Interviewing can be an organization’s lifeblood or its downfall.  If you think you don’t have to develop good interviewing skills because your people would never leave then you are SADLY mistaken.  Things happen.  People do occasionally leave for one reason or another, regardless of what kind of environment you have developed.  Hopefully they are far and few in between but mark my words, it will happen.  The more skills you develop to discern who would be a good fit and who would be a better fit somewhere else the easier your life becomes.

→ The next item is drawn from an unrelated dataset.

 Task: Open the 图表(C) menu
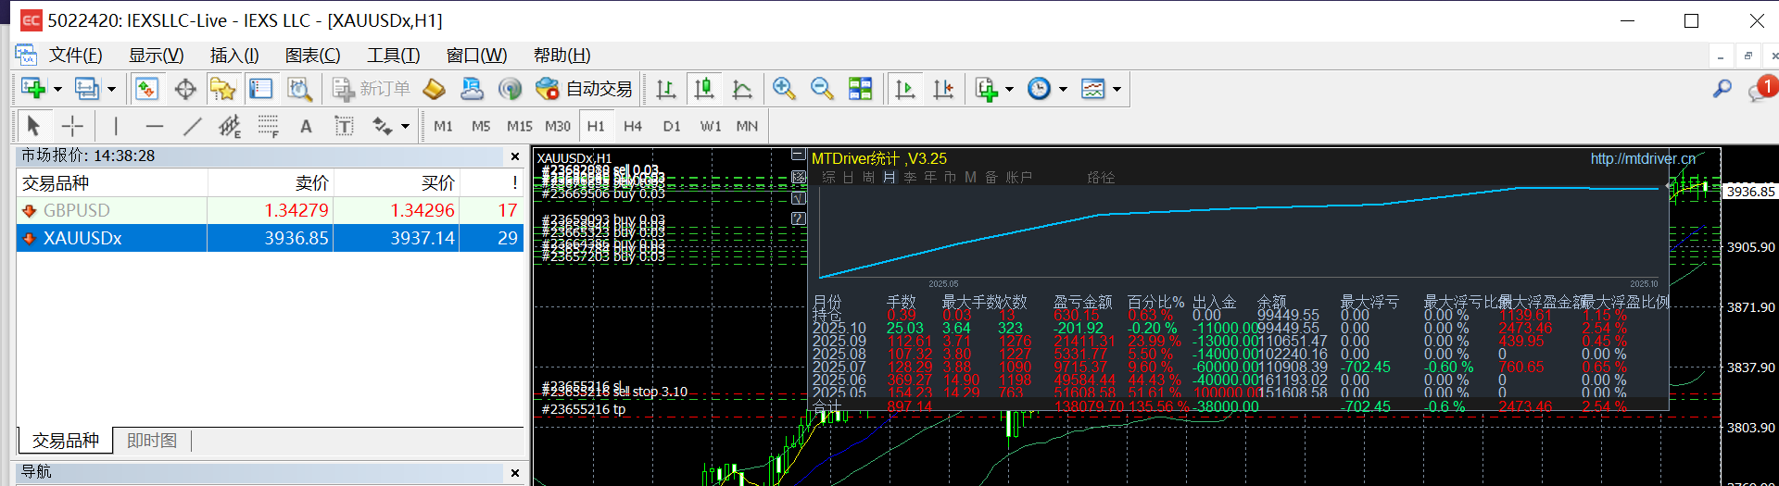click(x=312, y=56)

Good employees are an organization’s biggest asset.   Bad ones are its biggest liability.  The dangerous factor is if you hire the WRONG person, it can go unrealized for many months (in my experience 6 months to a year).  All the money, time and training you invest into that single wrong hire adds up very quickly.  In most organizations the training alone will cost around $7000.  That’s a lot of money.  Not to mention all the invariables that accompanies bringing in the wrong person.   Unfortunately I have to admit, I’ve made some bad hires.  I’m not perfect.  Looking back I want to slap myself because the signs where so obvious. How could I not see what I was getting?  Hindsight is 20/20.   But you live and learn and that’s why I’m here for you.  If you can learn from someone else’s experience, you can avoid all the heartache and implement what really works.  Spend less time spinning your wheels and get some traction with finding the right person.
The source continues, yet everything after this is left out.